Chapter 20, Problem 76AP

(a)

To determine

Find the mass of the ice that melts.

Answer to Problem 76AP

The mass of the ice that melts is $15.0\text{ mg}$.

Explanation of Solution

Write the equation for kinetic energy,

    $K_i=\frac{1}{2}m{v}_i^2$                                                                   (I)

Here, $K_i$ is the initial kinetic energy, $m$ is the mass and $v_i$ is the initial velocity.

Write the appropriate energy equation for isolated copper ice system.

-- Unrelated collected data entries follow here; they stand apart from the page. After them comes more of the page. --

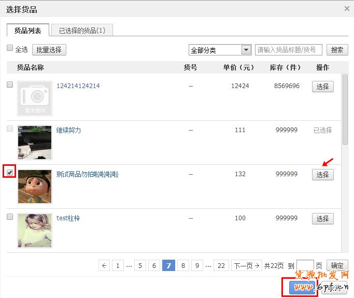Uncheck the 测试商品勿拍 product checkbox
This screenshot has height=298, width=354.
10,172
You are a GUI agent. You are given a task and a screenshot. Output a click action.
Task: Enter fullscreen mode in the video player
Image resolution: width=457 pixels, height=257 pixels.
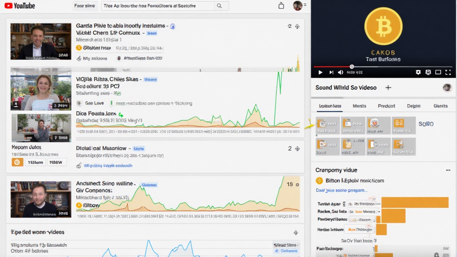(448, 72)

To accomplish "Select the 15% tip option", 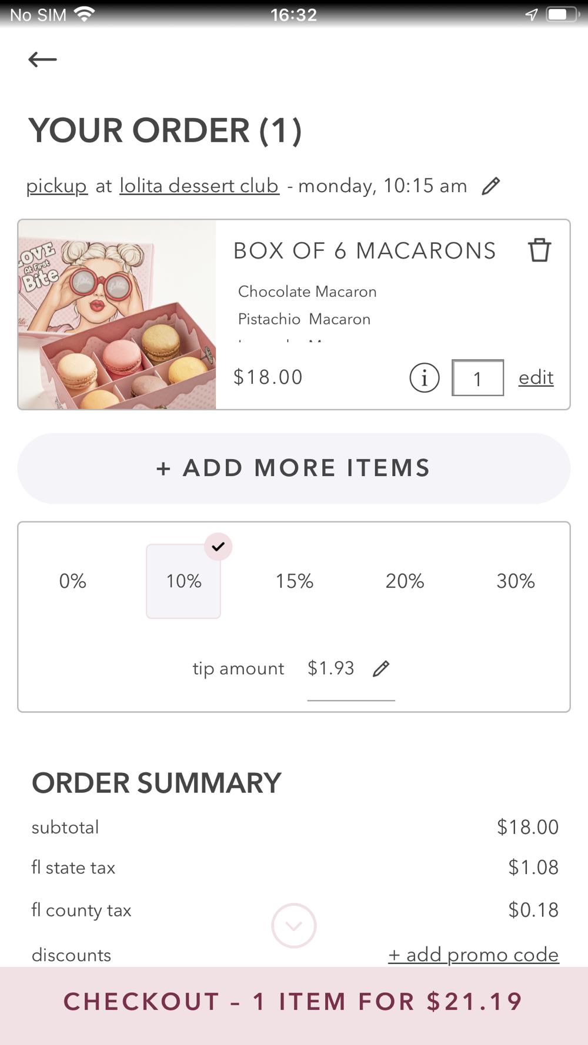I will [x=294, y=581].
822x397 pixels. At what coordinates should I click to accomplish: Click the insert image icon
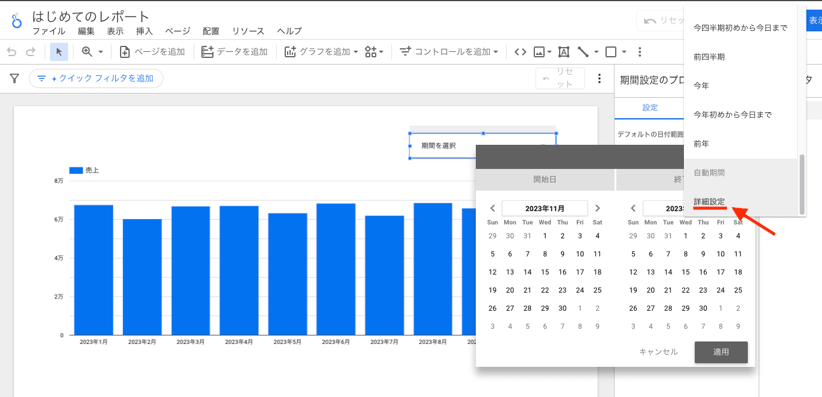click(x=539, y=52)
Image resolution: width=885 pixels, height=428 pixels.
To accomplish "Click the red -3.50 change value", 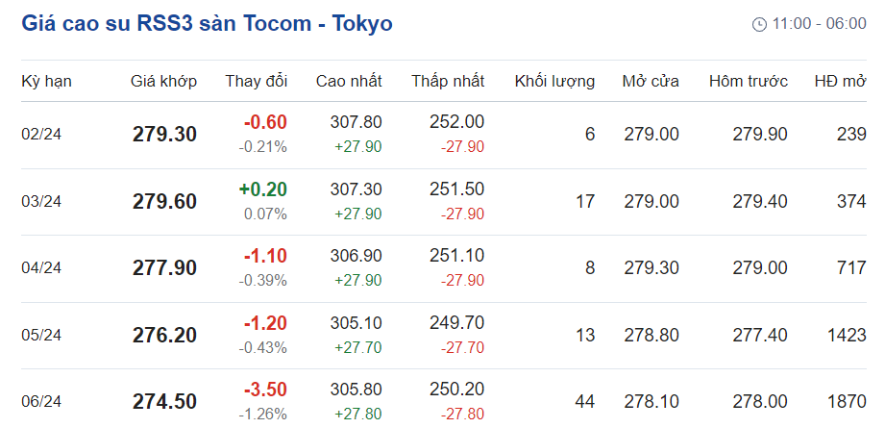I will point(265,390).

    $\begin{array}{l}\Delta K + \Delta E_{\mathrm{int}} = 0 \\ \left(0 - \frac{1}{2}{m}_{\text{Cu}}{v}^2\right) + L_f\Delta m = 0 \\ \Delta m = \frac{m_{\text{Cu}}{v}^2}{\text{2}{L}_f}\end{array}$                                                                   (II)

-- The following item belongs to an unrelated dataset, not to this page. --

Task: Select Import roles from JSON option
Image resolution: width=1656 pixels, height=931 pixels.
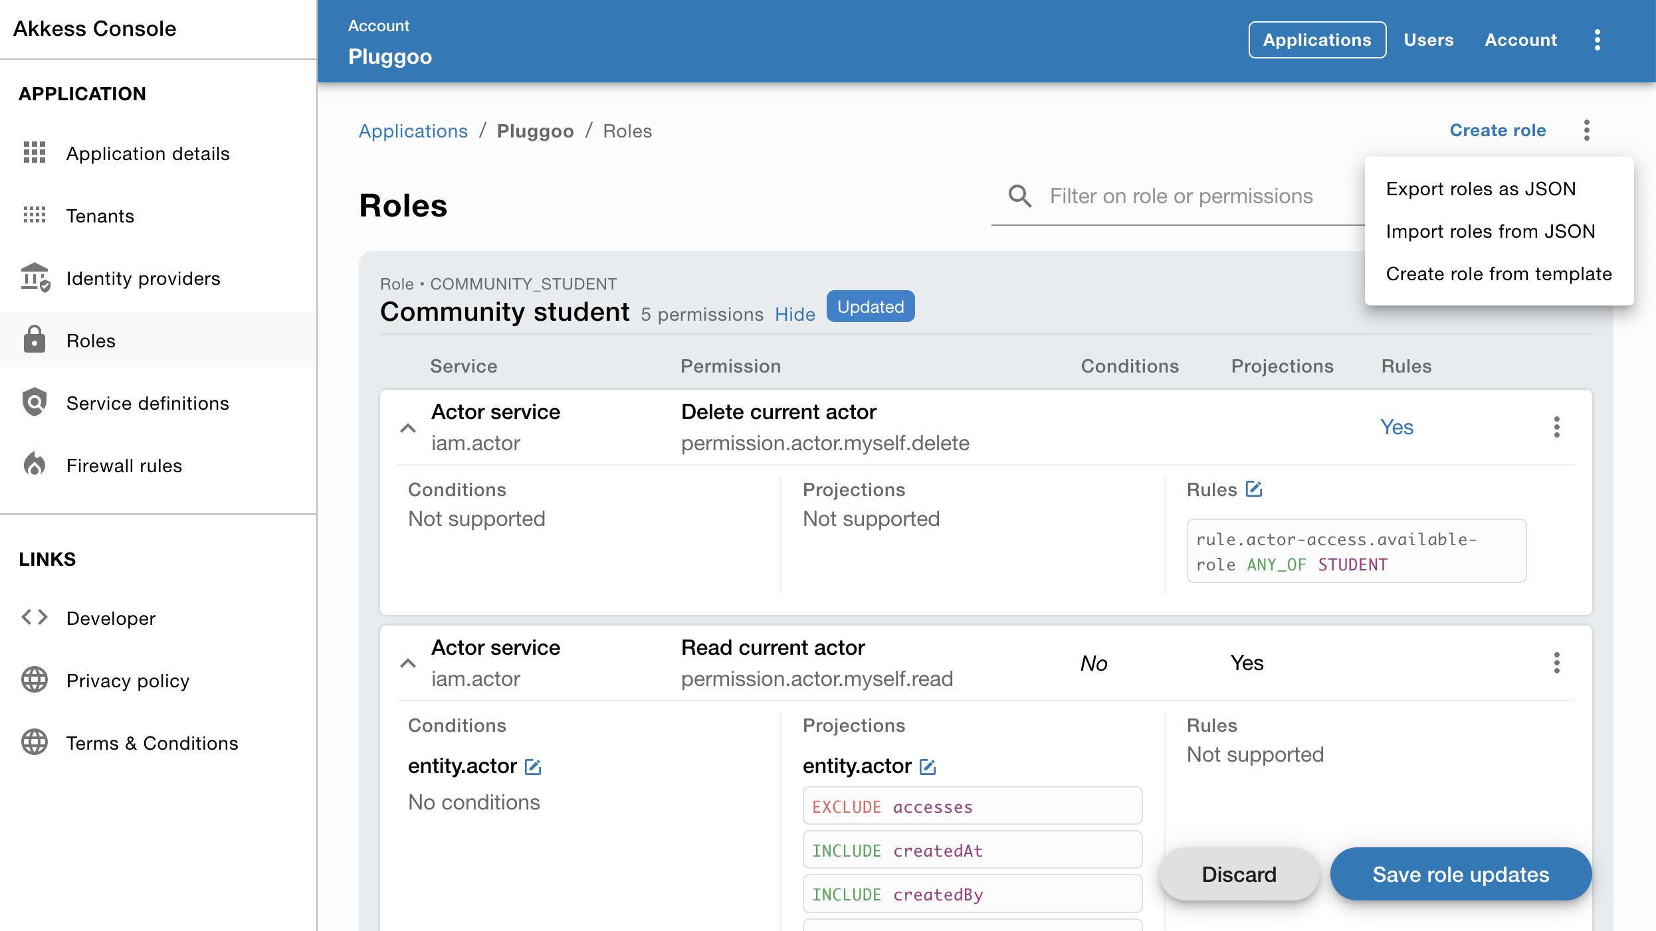Action: [1491, 232]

Here, $\Delta m$ is the change in mass, $m_{Cu}$ is the mass of copper, $v$ is the velocity and $L_f$ is the latent heat of vaporization.

Conclusion:

Substitute $1.60 \text{kg}$ for $m_{Cu}$, $2.50 \text{m/s}$ for $v$ and $3.33\times {10}^5\text{J}/\text{kg}$ for $L_f$ in equation II.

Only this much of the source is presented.